When considering dementia, loss of control is a common fear. However, up to 40% of dementia cases can be prevented or postponed by adopting healthier habits. Currently, nearly 500,000 Australians live with dementia, and without a cure, this figure could reach 1.1 million by 2058. Dementia shares important risk factors with heart and blood vessel diseases, such as high blood pressure, elevated blood sugar, obesity, and smoking. This leads to inflammation and oxidative stress, where protective antioxidants are overwhelmed by harmful free radicals. This damages blood vessels, decreasing the blood and oxygen supply to the brain. Insufficient oxygen prevents brain cells from functioning properly, ultimately causing cell death. Additionally, diminished blood flow makes the brain more susceptible to the plaques and tangles characteristic of dementia.
Changing our habits can improve heart health and lower dementia risk. Here are five lifestyle modifications we can start now. Oily fish, like salmon, sardines, and mackerel, are rich in omega-3 polyunsaturated fatty acids. Omega-3s, which must be obtained through diet, have anti-inflammatory effects and have been effective in significantly reducing blood pressure. They are essential for supporting brain cell structure and function. As people age, lower omega-3 intake has been linked to quicker cognitive decline. Plant-based foods—like leafy greens, extra virgin olive oil, blueberries, nuts, and pulses—offer a variety of vitamins and minerals, such as polyphenols, flavonoids, carotenoids, and vitamins C and E. These micronutrients provide antioxidant and anti-inflammatory benefits that enhance blood vessel function. Diets rich in plant foods, such as the Mediterranean diet, have demonstrated improvements in blood pressure, glucose regulation, and body composition, and are associated with reduced cognitive decline, better brain health, and a lower dementia risk. In contrast, saturated fats, refined carbohydrates, and red and processed meats are thought to activate inflammatory pathways, and highly processed foods have links to hypertension, type 2 diabetes, and obesity. Consuming more processed foods may cause us to miss out on the benefits of healthier options. Whole grains like whole oats, rye, buckwheat, and barley offer fiber, vitamins B and E, magnesium, and phytonutrients with anti-inflammatory and antioxidant qualities. Refined grains like white bread, rice, and pasta are excessively processed, stripping away many beneficial nutrients.

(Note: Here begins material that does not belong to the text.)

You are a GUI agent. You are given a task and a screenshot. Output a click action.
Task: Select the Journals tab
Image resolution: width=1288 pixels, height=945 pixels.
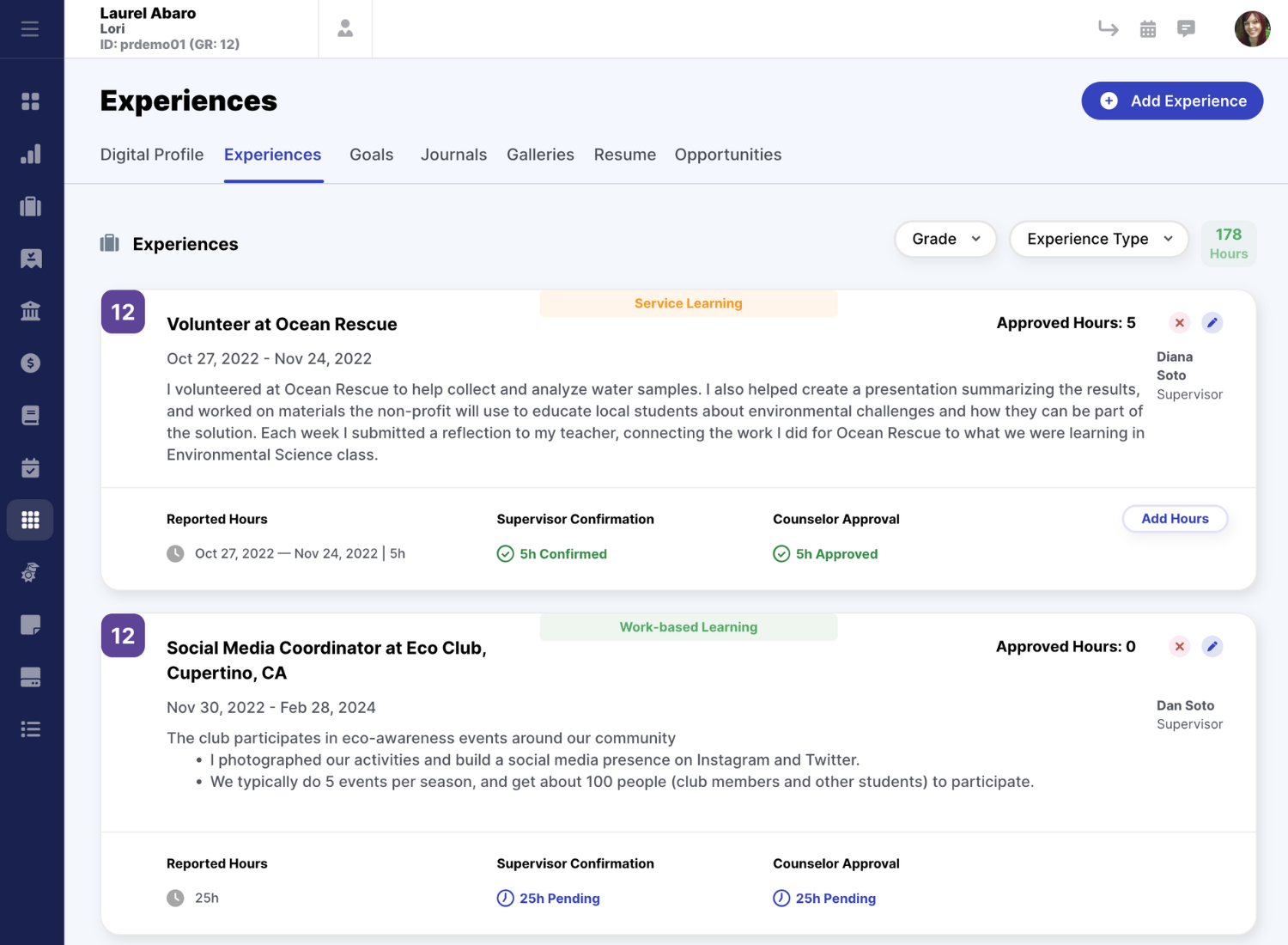pos(453,155)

Physical activity can reduce inflammation and blood pressure while enhancing blood vessel function, which helps deliver more oxygen to the brain, improving memory and other cognitive functions impacted by dementia. Guidelines suggest adults engage in physical activity most days, break up prolonged periods of inactivity like watching TV, and incorporate resistance exercises. To form long-term exercise habits, choose activities you enjoy and gradually increase your activity level. Any movement that raises your heart rate counts as physical activity, including gardening, walking, and household chores.
Smokers are 60% more likely to develop dementia than non-smokers, as smoking increases inflammation and oxidative stress, damaging blood vessel structure and function. Quitting smoking can reverse these effects, with former smokers having a much lower risk of cognitive decline and dementia akin to people who have never smoked.
It’s never too early or too late to make these changes. Obesity and high blood pressure in middle age are key predictors of dementia risk, while diabetes, physical inactivity, and smoking are stronger predictors later in life. Engaging in regular physical activity earlier in life can reduce blood pressure and lower diabetes risk. Like quitting smoking, lifestyle changes at any age can reduce inflammation and alter dementia risk.